◆ STATED EXERCISE
Format the items below as a two-column Markdown table headed Row and Line, with one numbered row for each line of text. Leave out blank lines and pictures.

◆ DATASET CONTENT
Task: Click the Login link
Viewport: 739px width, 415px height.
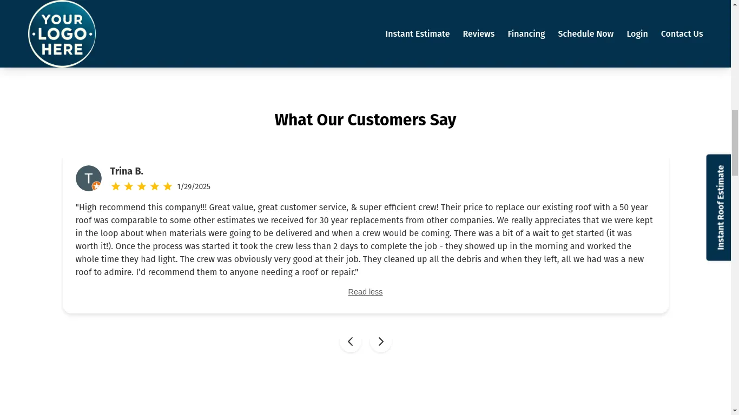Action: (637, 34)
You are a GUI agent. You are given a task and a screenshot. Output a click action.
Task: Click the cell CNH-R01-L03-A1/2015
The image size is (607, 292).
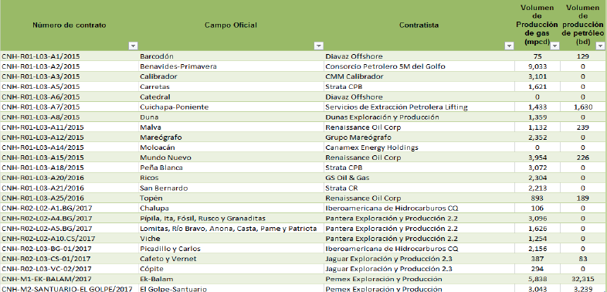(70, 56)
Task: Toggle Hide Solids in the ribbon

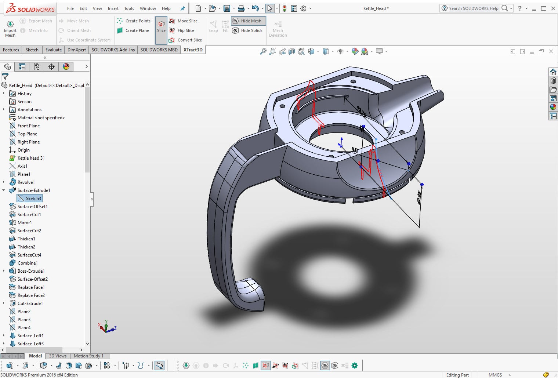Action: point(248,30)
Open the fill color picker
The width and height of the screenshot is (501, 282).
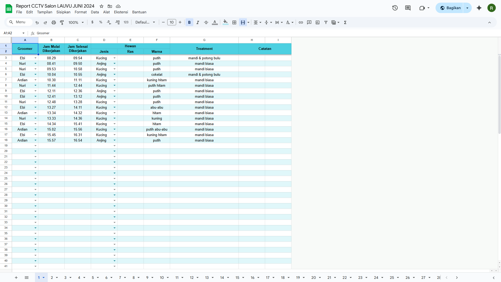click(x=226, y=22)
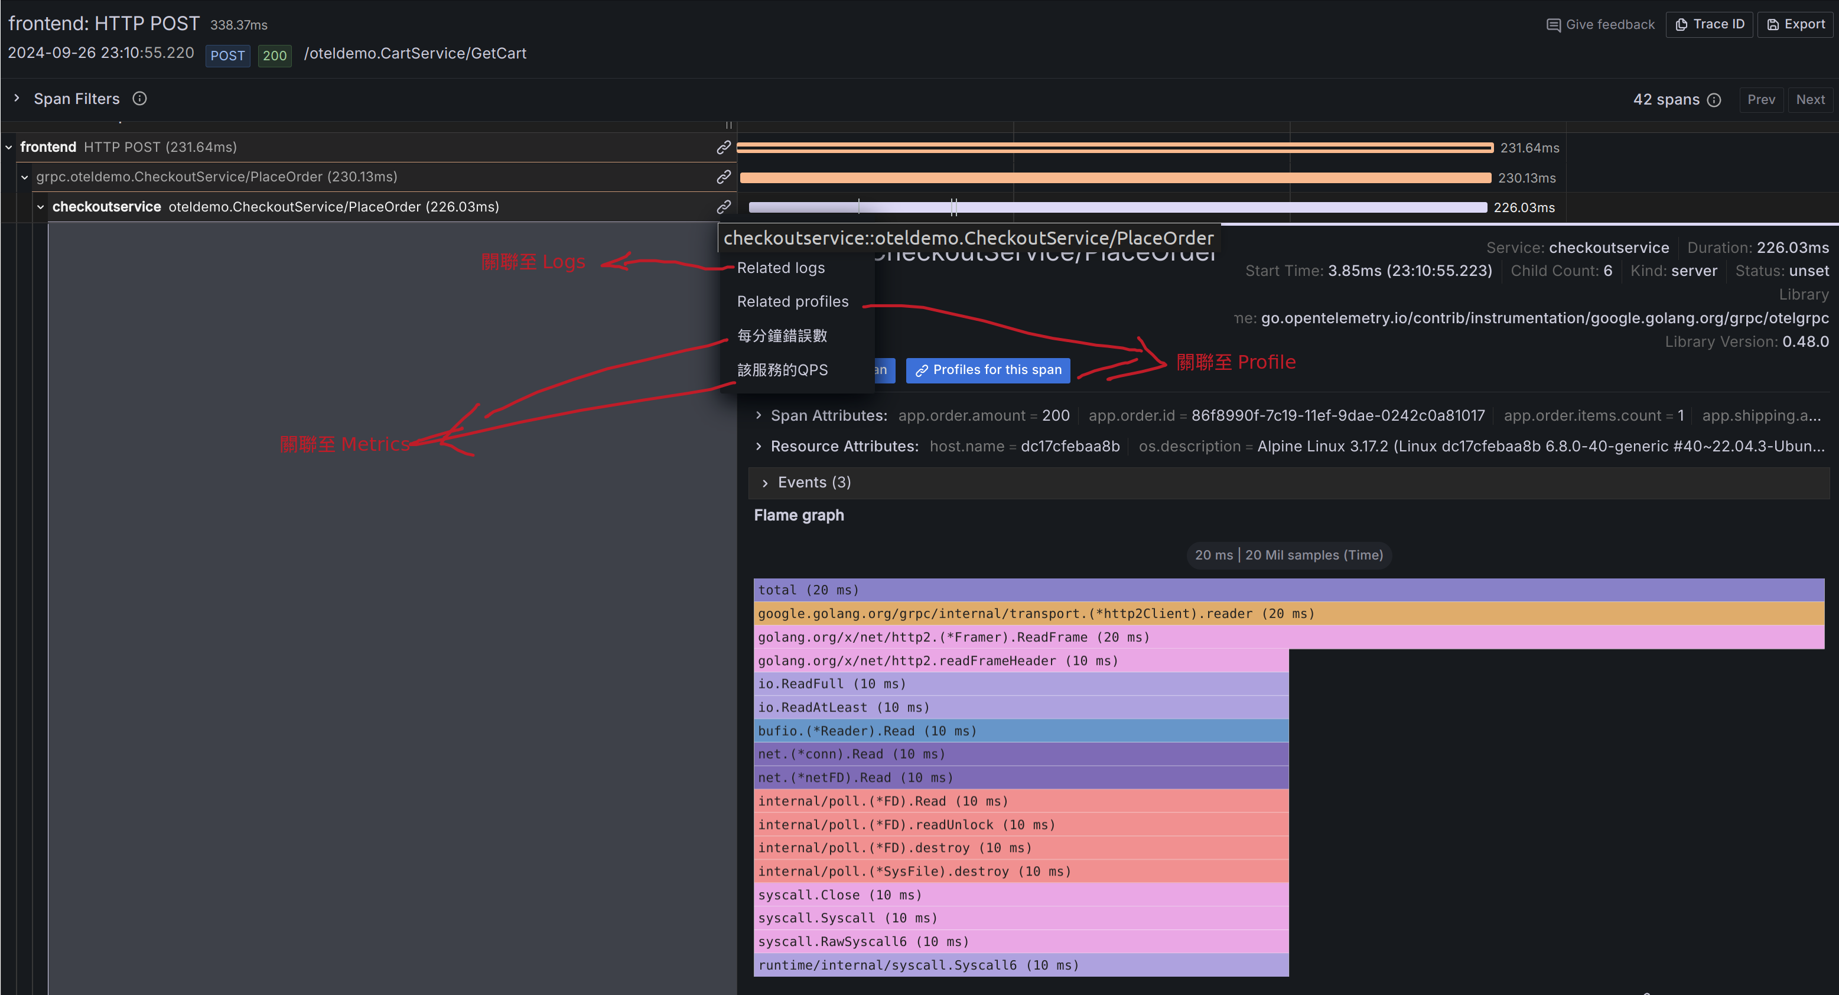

◆ SOLUTION
| Row | Line |
|---|---|
| 1 | Task: Click the Login link |
| 2 | Viewport: 739px width, 415px height. |
| 3 | Action: (637, 34) |
| 4 | You are a GUI agent. You are given a task and a screenshot. Output a click action. |
| 5 | Task: Click the cell CNH-R01-L03-A1/2015 |
| 6 | The image size is (607, 292). |
| 7 | (70, 56) |
| 8 | Task: Toggle Hide Solids in the ribbon |
| 9 | Action: point(248,30) |
| 10 | Open the fill color picker |
| 11 | The width and height of the screenshot is (501, 282). |
| 12 | click(x=226, y=22) |